# TASK TO CARRY OUT
Return the records below exactly, leaving nothing out.

Dataset excerpts:
┌────────

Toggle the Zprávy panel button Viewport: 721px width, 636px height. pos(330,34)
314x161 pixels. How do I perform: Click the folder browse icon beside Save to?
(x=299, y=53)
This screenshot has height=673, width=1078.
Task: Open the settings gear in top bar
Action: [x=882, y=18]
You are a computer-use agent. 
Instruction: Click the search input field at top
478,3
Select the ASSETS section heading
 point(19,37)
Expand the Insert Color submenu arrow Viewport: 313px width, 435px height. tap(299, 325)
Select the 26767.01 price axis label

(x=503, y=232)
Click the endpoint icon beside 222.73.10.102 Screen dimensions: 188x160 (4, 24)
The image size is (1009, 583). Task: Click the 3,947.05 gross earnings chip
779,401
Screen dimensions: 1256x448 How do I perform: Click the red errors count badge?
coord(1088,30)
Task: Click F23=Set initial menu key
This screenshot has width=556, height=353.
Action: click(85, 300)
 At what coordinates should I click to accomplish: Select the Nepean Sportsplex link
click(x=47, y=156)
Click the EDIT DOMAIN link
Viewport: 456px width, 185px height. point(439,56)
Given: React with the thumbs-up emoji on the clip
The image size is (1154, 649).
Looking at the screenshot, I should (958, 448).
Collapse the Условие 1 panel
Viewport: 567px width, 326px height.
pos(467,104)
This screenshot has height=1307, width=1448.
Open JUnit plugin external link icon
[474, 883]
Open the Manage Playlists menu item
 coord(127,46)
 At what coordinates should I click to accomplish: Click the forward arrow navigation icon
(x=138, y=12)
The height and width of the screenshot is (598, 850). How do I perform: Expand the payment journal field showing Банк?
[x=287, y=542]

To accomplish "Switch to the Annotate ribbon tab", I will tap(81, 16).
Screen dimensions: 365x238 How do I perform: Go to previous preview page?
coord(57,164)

└────────

# ANSWER SECTION
Toggle the Zprávy panel button Viewport: 721px width, 636px height. pos(330,34)
314x161 pixels. How do I perform: Click the folder browse icon beside Save to?
(x=299, y=53)
This screenshot has height=673, width=1078.
Task: Open the settings gear in top bar
Action: [x=882, y=18]
You are a computer-use agent. 
Instruction: Click the search input field at top
478,3
Select the ASSETS section heading
 point(19,37)
Expand the Insert Color submenu arrow Viewport: 313px width, 435px height. tap(299, 325)
Select the 26767.01 price axis label

(x=503, y=232)
Click the endpoint icon beside 222.73.10.102 Screen dimensions: 188x160 (4, 24)
The image size is (1009, 583). Task: Click the 3,947.05 gross earnings chip
779,401
Screen dimensions: 1256x448 How do I perform: Click the red errors count badge?
coord(1088,30)
Task: Click F23=Set initial menu key
This screenshot has width=556, height=353.
Action: click(85, 300)
 At what coordinates should I click to accomplish: Select the Nepean Sportsplex link
click(x=47, y=156)
Click the EDIT DOMAIN link
Viewport: 456px width, 185px height. point(439,56)
Given: React with the thumbs-up emoji on the clip
The image size is (1154, 649).
Looking at the screenshot, I should (958, 448).
Collapse the Условие 1 panel
Viewport: 567px width, 326px height.
pos(467,104)
This screenshot has height=1307, width=1448.
Open JUnit plugin external link icon
[474, 883]
Open the Manage Playlists menu item
 coord(127,46)
 At what coordinates should I click to accomplish: Click the forward arrow navigation icon
(x=138, y=12)
The height and width of the screenshot is (598, 850). How do I perform: Expand the payment journal field showing Банк?
[x=287, y=542]

To accomplish "Switch to the Annotate ribbon tab", I will tap(81, 16).
Screen dimensions: 365x238 How do I perform: Go to previous preview page?
coord(57,164)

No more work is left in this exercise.